§ The problem: Taking the line with "Instruction: Expand the chevron next to 2차 답안" as the start, reproduce every line until the records end, exactly and with nothing added.

☆ ☆ ☆

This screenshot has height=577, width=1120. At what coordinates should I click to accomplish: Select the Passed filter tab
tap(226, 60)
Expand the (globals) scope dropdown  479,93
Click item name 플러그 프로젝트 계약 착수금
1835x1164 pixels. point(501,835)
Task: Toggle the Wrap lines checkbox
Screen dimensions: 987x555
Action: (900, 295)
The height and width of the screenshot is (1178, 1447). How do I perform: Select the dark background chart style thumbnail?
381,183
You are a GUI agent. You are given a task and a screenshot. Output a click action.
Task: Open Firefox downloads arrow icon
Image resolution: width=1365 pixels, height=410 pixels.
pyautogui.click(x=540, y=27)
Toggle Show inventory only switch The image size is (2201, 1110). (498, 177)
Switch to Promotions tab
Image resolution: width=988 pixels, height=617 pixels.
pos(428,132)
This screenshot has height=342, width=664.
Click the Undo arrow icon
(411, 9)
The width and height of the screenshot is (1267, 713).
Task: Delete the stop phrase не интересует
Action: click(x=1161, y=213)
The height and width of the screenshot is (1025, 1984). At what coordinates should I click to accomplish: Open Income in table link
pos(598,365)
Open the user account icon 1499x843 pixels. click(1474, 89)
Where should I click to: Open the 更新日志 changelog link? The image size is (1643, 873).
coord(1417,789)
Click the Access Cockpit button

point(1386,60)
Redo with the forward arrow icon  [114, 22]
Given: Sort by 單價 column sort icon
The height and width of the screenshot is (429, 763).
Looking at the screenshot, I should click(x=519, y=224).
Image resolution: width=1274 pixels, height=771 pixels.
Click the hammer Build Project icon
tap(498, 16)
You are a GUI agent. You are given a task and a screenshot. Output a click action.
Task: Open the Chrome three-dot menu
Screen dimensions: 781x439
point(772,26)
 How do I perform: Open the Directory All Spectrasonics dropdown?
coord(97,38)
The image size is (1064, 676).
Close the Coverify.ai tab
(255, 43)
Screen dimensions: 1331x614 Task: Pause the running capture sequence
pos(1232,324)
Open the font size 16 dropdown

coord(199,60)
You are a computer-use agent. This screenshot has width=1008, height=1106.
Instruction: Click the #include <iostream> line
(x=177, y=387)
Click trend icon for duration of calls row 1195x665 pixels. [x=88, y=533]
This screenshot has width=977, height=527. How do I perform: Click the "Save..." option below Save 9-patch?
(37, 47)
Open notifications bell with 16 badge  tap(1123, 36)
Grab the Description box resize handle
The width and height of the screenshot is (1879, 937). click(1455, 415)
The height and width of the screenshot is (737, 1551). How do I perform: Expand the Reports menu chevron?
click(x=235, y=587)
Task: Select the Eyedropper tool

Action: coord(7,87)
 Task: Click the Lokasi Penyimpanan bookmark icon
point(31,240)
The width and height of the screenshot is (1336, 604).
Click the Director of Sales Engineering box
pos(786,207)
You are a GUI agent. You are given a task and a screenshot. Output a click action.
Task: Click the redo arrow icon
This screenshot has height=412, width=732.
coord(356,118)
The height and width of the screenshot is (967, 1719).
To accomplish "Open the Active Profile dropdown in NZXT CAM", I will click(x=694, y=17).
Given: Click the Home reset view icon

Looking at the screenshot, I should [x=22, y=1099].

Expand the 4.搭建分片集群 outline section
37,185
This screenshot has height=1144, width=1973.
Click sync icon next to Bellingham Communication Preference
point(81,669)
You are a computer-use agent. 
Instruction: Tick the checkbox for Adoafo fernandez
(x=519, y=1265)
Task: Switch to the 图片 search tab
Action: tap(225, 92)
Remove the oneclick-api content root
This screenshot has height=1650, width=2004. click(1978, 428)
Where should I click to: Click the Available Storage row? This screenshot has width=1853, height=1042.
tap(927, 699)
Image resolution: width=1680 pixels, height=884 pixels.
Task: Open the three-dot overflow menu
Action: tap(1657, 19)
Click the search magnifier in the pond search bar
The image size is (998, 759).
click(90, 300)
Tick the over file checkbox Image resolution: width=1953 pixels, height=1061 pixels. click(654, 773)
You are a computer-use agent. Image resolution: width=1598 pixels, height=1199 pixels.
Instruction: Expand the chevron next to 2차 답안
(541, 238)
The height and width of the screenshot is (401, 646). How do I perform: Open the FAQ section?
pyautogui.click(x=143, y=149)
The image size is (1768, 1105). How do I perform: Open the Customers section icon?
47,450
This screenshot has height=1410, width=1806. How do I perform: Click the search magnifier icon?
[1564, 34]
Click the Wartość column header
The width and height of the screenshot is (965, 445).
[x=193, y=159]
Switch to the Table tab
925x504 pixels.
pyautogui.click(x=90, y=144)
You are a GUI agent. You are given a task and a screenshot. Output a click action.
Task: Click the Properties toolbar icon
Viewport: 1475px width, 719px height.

☆ ☆ ☆

§ Solution for this exercise:
Instruction: Expand the chevron next to 2차 답안
(541, 238)
The height and width of the screenshot is (401, 646). How do I perform: Open the FAQ section?
pyautogui.click(x=143, y=149)
The image size is (1768, 1105). How do I perform: Open the Customers section icon?
47,450
This screenshot has height=1410, width=1806. How do I perform: Click the search magnifier icon?
[1564, 34]
Click the Wartość column header
The width and height of the screenshot is (965, 445).
[x=193, y=159]
Switch to the Table tab
925x504 pixels.
pyautogui.click(x=90, y=144)
You are a GUI agent. You are given a task and a screenshot. Output a click action.
Task: Click the Properties toolbar icon
Viewport: 1475px width, 719px height.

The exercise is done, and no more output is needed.